In discussing rigour in practice research notions of tacit or embodied knowledge may be important, as discussed by Barrett & Bolt (2007) in relation to Michael Polyani’s work in the 1960s. Polyani’s work is rooted in the idea that ‘we can know more than we can tell’

(Polanyi, 1967, p4), and Barrett & Bolt (2007, p4) discuss how an approach to research which embodies tacit knowledge can have the capacity to innovate by bringing into view ‘particularities that reflect new social and other realities either marginalised or not yet recognised in established social practices and discourses’. They posit that ‘since creative arts research is often motivated by emotional, personal and subjective concerns, it operates not only on the basis of explicit and exact knowledge, but also on that of tacit knowledge.’

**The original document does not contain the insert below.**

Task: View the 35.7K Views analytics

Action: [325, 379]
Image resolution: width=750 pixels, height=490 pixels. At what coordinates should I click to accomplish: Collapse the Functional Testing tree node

Nelson (2013, p52) considers interpretations of rigour in sciences and arts, pointing out that in sciences, ‘questions of rigour in research method and of validity and trustworthiness are […] frequently posed, ignoring the fact that the warrant of that standpoint has itself been called into question’ and that ‘once it is accepted that the methodology of the sciences is not sacrosanct we can begin to consider what constitutes rigour in other warrantable research methodologies’. He posits an ‘iterative process of “doing-reflecting-reading-articulating-doing”’ (ibid., p32), citing Smith and Dean (2009) in suggesting a process comprising ‘cycles of iterative processes which involve an interplay of ‘practice-led research’, ‘research-led practice’ and ‘academic research’ (Nelson, 2013, p45).

Barrett & Bolt (2007, p4) discuss Bourdieu’s logic of practice (1990), and how the ‘alternative logic and processes of practice are subsumed into rational analysis of the product and are thus often forgotten’; they refer to Bourdieu’s examination of the relational aspect of knowledge and that this moves ‘beyond traditional objective/subjective, empirical/hermeneutic binaries’. They suggest that ‘both approaches and categories of knowledge have their place and co-exist. Within this schema, the researcher is required to articulate knowledge which is robust enough to be objective and generalisable, but at the same time accounts for individual subjective thought and action.’ (Grenfell & James, 1998 cited in Barrett & Bolt, 2007, p5).

Borgdorff (2012, p46-7) is concerned to balance process and outcome: ‘art research focuses on art objects and creative processes. This can involve aesthetic, hermeneutic, performative, expressive, and emotive points of view. If the focus of investigation is on the creative process, one should not lose sight of the result of that process – the work of art itself. Both the material content and the immaterial, non-conceptual, and non-discursive contents of creative processes and artistic products may be articulated and communicated in the research study.’

In processes of review and evaluation of research quality, judgments will be made by reviewers about rigour that may need to be substantiated across arts, humanities and science disciplines as part of wide-ranging calibration exercises. In this context, the inclusion of supporting material beyond the output itself may help illuminate elements of rigour inherent in the process and outcome of the research.

Barrett, E. and Bolt, B. eds., 2007/2010. Practice as Research: Approaches to Creative Arts Enquiry. London: Tauris.

Borgdorff, H. 2012. The Conflict of the Faculties: Perspectives on Artistic Research and Academia. Leiden: Leiden University Press. Available at:

<https://openaccess.leidenuniv.nl/handle/1887/18704> [Accessed 7 July 2018]

Bourdieu, P. 1990. The Logic of Practice. Stanford University Press.

Grenfell, M. & James, D. 1998. Bourdieu and Education: Acts of Practical Theory. London: Falmer Press.

Nelson, R. 2013. Practice as Research in the Arts: Principles, Protocols, Pedagogies, Resistances. Basingstoke: Palgrave Macmillan.

Polanyi, M. 1967. The Tacit Dimension. New York: Anchor Books.